If you wanted some books with “sex” in the title, you could
do a lot worse than Sex #19 by Joe Casey and guest artist Ian Macewan, a book I’ve
sort of had a like-love relationship with, moving from bouts of fence-sitting
flirtation, to eager lustful enjoyment, back to a lukewarm refractory period.
But, the central premise of “what happens in a post-shared superhero universe
concept?” is a good one, even if Casey sometimes leaves you with the feeling
that he’s making it up as he goes for the exploratory ride, and doesn’t
necessarily have a master plan with a fixed end-point in mind. Not enough sexy?
Try Sex
Criminals #19 by Matt Fraction & Chip Zdarsky. I’m not sure this
book is the “better” of the two, but it’s certainly more popular thanks to the
antics of both creators and their willingness to eschew embarrassment, taboo,
indoctrinated social mores, and other words I learned in my social anthropology
classes in college.
Oni Press has Joshua Hale Fialkov and Gabo’s The
Life After #6 available, a fun series set in a purgatory style land
that is sort of equal parts What Dreams
May Come and The Truman Show,
with a scene-stealing Ernest Hemmingway helping the ostensible protagonist
navigate this afterlife. Diamond is listing Chuck Dixon and Tomas Giorello’s Winterworld
#7 as a release this week, which seems curious since #6 of the
post-apocalyptic sojourn just came out last week, but perhaps this is a burst
of issues to reestablish some sort of slipping schedule(?). It, um, may or may not be hitting the shelves
this week, as I wasn’t able to confirm it at the time of this writing.

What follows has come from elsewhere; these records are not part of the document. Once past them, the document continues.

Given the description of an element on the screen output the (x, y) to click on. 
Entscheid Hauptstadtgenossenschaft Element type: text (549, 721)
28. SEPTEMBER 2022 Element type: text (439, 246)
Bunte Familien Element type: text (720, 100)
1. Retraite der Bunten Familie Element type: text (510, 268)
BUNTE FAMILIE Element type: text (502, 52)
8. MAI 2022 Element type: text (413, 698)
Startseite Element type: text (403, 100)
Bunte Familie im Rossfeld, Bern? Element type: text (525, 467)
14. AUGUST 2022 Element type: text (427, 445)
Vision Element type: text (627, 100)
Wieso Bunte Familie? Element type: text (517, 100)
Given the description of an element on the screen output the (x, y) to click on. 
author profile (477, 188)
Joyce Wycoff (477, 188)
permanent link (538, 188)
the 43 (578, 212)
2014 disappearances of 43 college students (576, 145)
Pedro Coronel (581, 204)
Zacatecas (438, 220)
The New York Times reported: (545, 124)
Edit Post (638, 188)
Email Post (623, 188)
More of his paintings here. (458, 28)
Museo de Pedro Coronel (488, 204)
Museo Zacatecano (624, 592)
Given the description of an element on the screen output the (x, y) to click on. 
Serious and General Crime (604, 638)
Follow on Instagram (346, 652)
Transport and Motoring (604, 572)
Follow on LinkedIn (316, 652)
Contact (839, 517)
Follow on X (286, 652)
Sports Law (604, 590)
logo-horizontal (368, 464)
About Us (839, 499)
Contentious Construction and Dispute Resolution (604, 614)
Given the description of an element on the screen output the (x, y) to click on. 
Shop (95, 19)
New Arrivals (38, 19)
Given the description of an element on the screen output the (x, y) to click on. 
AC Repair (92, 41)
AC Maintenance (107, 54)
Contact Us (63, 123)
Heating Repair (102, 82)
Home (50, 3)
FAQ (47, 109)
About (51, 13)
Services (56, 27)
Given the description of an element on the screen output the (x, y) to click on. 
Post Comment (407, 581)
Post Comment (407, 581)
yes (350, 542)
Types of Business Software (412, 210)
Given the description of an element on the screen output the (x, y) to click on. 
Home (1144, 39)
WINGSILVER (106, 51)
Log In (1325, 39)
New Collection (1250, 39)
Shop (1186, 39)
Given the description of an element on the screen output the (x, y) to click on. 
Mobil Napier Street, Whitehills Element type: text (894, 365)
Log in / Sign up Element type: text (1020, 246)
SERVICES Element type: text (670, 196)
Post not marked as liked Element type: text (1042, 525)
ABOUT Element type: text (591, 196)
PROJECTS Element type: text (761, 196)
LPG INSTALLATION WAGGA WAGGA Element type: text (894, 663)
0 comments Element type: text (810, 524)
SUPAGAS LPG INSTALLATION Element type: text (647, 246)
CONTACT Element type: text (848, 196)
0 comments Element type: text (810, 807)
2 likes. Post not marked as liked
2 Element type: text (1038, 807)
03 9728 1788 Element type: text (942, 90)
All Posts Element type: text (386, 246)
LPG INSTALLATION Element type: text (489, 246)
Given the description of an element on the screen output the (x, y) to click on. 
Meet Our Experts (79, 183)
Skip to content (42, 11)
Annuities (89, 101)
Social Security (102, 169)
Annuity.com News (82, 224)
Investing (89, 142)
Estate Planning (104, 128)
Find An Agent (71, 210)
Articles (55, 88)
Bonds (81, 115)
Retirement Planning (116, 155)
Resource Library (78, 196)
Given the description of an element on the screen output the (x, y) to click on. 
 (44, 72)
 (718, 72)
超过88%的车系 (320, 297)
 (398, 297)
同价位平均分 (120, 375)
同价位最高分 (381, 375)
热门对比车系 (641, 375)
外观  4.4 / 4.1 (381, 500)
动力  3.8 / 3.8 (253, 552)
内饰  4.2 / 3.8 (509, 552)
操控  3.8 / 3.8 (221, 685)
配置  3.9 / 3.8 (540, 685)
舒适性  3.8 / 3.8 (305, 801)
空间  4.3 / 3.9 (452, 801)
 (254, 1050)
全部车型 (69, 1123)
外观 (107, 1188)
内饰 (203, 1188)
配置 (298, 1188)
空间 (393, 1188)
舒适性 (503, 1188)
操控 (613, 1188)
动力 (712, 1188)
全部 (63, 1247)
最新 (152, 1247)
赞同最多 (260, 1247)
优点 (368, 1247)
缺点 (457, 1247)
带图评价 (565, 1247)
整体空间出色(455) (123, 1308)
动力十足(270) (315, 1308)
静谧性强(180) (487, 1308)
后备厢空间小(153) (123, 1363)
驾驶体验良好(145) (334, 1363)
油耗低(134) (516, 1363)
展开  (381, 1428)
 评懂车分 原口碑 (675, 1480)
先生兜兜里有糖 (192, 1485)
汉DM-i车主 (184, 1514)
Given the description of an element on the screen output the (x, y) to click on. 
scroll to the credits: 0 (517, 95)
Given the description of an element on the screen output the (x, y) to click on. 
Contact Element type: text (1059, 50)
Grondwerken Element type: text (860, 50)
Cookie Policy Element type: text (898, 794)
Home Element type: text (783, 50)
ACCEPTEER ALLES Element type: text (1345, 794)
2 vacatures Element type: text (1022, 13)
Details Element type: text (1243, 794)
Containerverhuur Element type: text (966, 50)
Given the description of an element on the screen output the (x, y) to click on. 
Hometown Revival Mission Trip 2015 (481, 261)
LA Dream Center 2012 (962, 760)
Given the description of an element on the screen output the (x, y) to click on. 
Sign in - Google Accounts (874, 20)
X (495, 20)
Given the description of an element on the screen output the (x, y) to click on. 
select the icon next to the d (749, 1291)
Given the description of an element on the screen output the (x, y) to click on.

Books I might take a flip through, but aren’t necessarily
guaranteed purchases, include Bitch Planet #2, Matt Kindt’s Mind
MGMT #30 from Dark Horse, Multiversity Guidebook #1 by some
young upstart named Grant Morrison and a whole host of artists (maybe a prohibitive
price point depending on the content), and Vertigo Quarterly #1: Black.
Basically, ditto my concerns about the price point on this one. While it certainly contains work by some creators I’d love to check out (John Paul Leon, Francesco Francavilla,
Steven T. Seagle), for $8 I’d want to like every single piece, which basically
never happens in these anthologies.
On the collected edition front, your choices are Robert
Kirkman and Paul Azaceta’s Outcast Vol. 1, which, honestly, I
could take or leave the premise from Kirkman, the book has been over-hyped in a
vortex created by the wake of The Walking
Dead success, an impending TV show, and the rage of the Creator Owned
Renaissance at Image Comics, but the art from Azaceta is just gorgeous, full of
inky goodness, something for fans of John Paul Leon or Danijel Zezelj, with a
little of the old-school Jim Lee commercial appeal thrown in for good measure. The Life
After Vol. 1 also arrives, great for catching up with the new issue
this week, as well as the excellent Black Science Vol. 2, familial
dynamics and high sci-fi adventure, which I sell to people down at the LCS as
(pure speculation) Rick Remender’s rejected FF
pitch that was too intense for the suits at Marvel.